Before entering Hindi movies with the 1956 release C.I.D, Waheeda had been a part of successful Telugu and Tamil films like Jayasimha, Rojulu Marayi and Kaalam Maari Pochu.
Then came unforgettables like Pyaasa, 12 O'Clock, Kaagaz Ke Phool, Sahib Bibi Aur Ghulam, Chaudhvin Ka Chand, Teesri Kasam and Mujhe Jeene Do - all landmarks in Hindi cinema.
Waheeda, who has spent over five decades in filmdom, in what is now commonly known as Bollywood, feels the industry has changed for the better since her time.
"There have been a lot of good changes - be it technically, or in terms of subjects and performances. There are very good movies made like The Dirty Picture, Kahaani, Black, Paan Singh Tomar and Peepli Live."
"But there is too much of uncertainty too. Movies have become very expensive and fortunately for them, within a week they get back their money. But it is not a question of money; it is also about the quality of movie," she said.
Waheeda also appreciates actors for playing all kinds of roles, something that was unheard of during her heyday.
"In our times, even for a small negative role, people used to be like, 'I am a leading lady (so) how can I say this dialogue, or slap someone?'," she said.
She never shied away from unconventional or bold roles. Guide is a case in point. The 1965 film, in which she was paired with Dev Anand, saw her playing a dancer who walks out on her husband to pursue her dreams to be a dancer.
"I was very different. When a scene demanded an abuse or a slap, I used to do it. Actors were always conscious about their public image. They had complexes those days, but now they don't have, which is a good thing," she said.
Was she image conscious?
"I was never conscious of this. I thought an actor should be able to do any role with conviction and sincerity. Script is the most important thing and if the script is good, then whatever role you are doing, it's fine," said the actress, who also excelled in character roles in Mashal and Namak Halaal.
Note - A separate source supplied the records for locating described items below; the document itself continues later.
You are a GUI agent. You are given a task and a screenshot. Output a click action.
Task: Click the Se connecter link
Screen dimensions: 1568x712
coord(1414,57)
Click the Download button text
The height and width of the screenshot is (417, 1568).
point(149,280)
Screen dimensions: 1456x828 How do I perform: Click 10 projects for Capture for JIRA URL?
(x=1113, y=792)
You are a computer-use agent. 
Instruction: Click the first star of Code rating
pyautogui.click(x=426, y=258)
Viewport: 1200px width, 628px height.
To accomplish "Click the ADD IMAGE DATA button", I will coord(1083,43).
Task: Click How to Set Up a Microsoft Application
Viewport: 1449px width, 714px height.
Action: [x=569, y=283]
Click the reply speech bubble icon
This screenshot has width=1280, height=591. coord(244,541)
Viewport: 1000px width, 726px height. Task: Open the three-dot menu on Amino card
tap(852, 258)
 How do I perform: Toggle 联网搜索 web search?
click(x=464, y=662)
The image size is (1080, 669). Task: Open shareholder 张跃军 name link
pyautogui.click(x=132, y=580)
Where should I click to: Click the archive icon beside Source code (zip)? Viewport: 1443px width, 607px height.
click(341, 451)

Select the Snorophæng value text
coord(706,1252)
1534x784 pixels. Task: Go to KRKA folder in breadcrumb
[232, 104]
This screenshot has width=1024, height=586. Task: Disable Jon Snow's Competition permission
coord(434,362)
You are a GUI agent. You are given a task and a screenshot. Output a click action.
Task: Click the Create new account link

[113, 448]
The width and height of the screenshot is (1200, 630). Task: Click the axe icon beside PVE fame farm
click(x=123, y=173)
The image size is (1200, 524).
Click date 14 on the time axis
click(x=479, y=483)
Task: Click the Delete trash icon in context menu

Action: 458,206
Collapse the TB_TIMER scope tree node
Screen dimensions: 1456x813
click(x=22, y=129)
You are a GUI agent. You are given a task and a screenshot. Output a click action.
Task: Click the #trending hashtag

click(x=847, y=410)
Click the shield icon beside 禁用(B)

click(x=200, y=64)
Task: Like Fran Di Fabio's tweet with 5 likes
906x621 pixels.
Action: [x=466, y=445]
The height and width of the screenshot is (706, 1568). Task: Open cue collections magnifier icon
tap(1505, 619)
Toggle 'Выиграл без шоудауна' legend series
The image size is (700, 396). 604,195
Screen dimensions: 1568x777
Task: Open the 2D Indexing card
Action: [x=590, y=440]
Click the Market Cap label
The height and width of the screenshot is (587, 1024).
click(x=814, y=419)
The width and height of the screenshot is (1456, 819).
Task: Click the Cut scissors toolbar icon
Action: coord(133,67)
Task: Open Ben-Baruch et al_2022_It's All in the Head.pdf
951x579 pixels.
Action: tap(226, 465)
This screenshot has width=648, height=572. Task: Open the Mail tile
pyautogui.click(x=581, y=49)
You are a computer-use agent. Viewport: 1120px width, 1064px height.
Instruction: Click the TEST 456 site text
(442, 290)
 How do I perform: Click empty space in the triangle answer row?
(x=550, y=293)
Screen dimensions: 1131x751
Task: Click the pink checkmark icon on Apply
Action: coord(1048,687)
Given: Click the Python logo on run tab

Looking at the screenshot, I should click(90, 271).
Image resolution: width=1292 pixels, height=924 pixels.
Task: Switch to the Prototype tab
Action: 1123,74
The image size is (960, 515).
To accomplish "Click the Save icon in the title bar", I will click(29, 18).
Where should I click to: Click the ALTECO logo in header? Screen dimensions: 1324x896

After her appearance in Lamhe (1991), she retired from the film industry only to return after 11 years with Om Jai Jagadish in 2002 followed by Rang De Basanti in 2006; she was last seen in 2009 Delhi 6.
An accomplished, talented dancer herself, the actress feels good dancing skills are important but not vital in current scenario.
"For an actor, one doesn't have to be a dancer. But because our Hindi movies have so many song and dance sequences, it is preferred if they are good dancers. It's always advantageous to know dance. But if you don't, it's okay," she said.
With the changing scenario, Hindi movies lack the element of classical dances.
"It's not possible to have classical dances in the movie unless the subject demands so," she said, citing Guide and Umrao Jaan.
"I don't like people dancing unnecessarily in the film, but it has become a part of movies nowadays. We Indians are musical- and dance-minded people. If a child is born or on a wedding, birthday, we dance. But when a song starts unreasonably, it irritates me," he said.